According to Rockefeller, urban magic mushrooms aren’t exactly rare, but they aren’t going to be sprouting from every bit of mulch.

“If you only have a few square feet of wood chips, you have way less than a one-percent [chance] of finding them there. But if you can find some sort of office park with a square mile of wood chips, then you can just walk around all afternoon and there will be several patches.”

How they spread

P. cyanescens, P. allenii, and P.ovoideocystidiata likely originated in the Pacific Northwest and Midwest, respectively. But they now grow across most of the U.S., in Europe, and in a few other shockingly distant parts of the globe. This begs an obvious question: How are they getting around?

The most straightforward answer is the natural one, explains Jessie Uehling, a fungal biologist at Oregon State University: The spores get carried by wind.

“Spores are like the seeds of a mushroom,” she says. “Air comes in and physically swirls underneath the cap, collects spores, and then goes on its way.” Those spores then land on an uncolonized patch of wood chips and, if conditions are right, begin to grow. “They’re poised to colonize a resource as soon as it becomes available.”

There is another theory in the mushroom community—part legend, part science—about how P. cyanescens manages to appear in so many places. In 2001 two British mycologists published a study looking at how wood chip-loving mushrooms, including P. cyanescens, were spreading around England. In it, they write that these species may have infested the wood chip supply chain.

Essentially, the thinking is this: Mycelium, the webby, root-like structure that decomposes material and from which individual mushrooms fruit, is living and spreading in the large piles at wood chip production or distribution centers. Anytime those wood chips are shipped somewhere new, the mushrooms tag along.

There is only anecdotal evidence of this happening in the U.S., and without a comprehensive genetic study, it is impossible to make any strong claims one way or the other. But as Uehling puts it, “anytime wood chips become available, you're going to see wood-decay fungi, including psilocybe.”

Jacobs says he has no doubt that magic mushrooms are in the wood chip supply chain.

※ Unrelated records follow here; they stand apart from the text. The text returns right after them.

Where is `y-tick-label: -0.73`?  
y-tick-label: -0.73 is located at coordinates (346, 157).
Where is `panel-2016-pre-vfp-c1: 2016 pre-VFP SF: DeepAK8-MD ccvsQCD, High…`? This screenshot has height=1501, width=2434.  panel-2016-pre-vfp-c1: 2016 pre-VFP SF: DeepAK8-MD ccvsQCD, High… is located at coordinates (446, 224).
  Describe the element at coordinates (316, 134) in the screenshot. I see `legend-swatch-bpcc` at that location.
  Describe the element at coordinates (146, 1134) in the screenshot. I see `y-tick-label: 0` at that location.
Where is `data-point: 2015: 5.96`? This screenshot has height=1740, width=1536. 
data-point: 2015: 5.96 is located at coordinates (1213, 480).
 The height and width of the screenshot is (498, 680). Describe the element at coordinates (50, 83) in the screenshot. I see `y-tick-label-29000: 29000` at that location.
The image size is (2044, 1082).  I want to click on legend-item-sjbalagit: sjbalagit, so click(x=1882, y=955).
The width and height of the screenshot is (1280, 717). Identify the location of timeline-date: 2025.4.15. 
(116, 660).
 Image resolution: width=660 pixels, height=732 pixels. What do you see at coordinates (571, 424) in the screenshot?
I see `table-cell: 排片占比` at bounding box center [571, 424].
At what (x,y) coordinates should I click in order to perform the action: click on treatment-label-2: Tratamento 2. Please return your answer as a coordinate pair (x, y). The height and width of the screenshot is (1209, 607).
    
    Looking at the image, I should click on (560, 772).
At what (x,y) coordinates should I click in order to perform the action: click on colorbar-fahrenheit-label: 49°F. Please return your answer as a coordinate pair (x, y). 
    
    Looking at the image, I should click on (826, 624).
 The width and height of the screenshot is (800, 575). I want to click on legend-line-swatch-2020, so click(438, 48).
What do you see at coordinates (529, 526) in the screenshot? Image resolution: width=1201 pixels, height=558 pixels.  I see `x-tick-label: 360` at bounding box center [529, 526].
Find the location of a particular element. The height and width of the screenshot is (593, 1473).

He’s heard stories about P. cyanescens growing alongside a road near a mulch factory where freshly chipped wood would fall off trucks. He also says he knows people who have bought plants from big box stores and nurseries only to have a psilocybe pop up.

While the wood chip supply chain question remains unanswered, every expert interviewed for this story agreed on one way magic mushrooms surely spread: humans. Rockefeller and Jacobs are themselves fungal Johnny Appleseeds.

“When I find them, I'll pull off the stem base and plant it in some fresh wood chips nearby,” Rockefeller says. It only takes a small piece of the stem and mycelium to start an entirely new patch. “These mushrooms are really effective at turning wood chips into dirt, so I'll come back a year or two later and the original spot won’t have any mushrooms. But all the ones that I planted in the areas nearby, they'll be fruiting.”

Every winter, the reported range of these mushrooms expands, to the delight of mushroom foragers. As legalization movements gain steam and the evidence grows ever stronger for magic mushrooms as powerful mental health interventions, it will be interesting to see where foraging in mulch beds fits into the evolving cultural and medical landscape.

“People are realizing how cool mushroom hunting is,” Rockefeller says, “and the driver for that is certainly psychedelic.”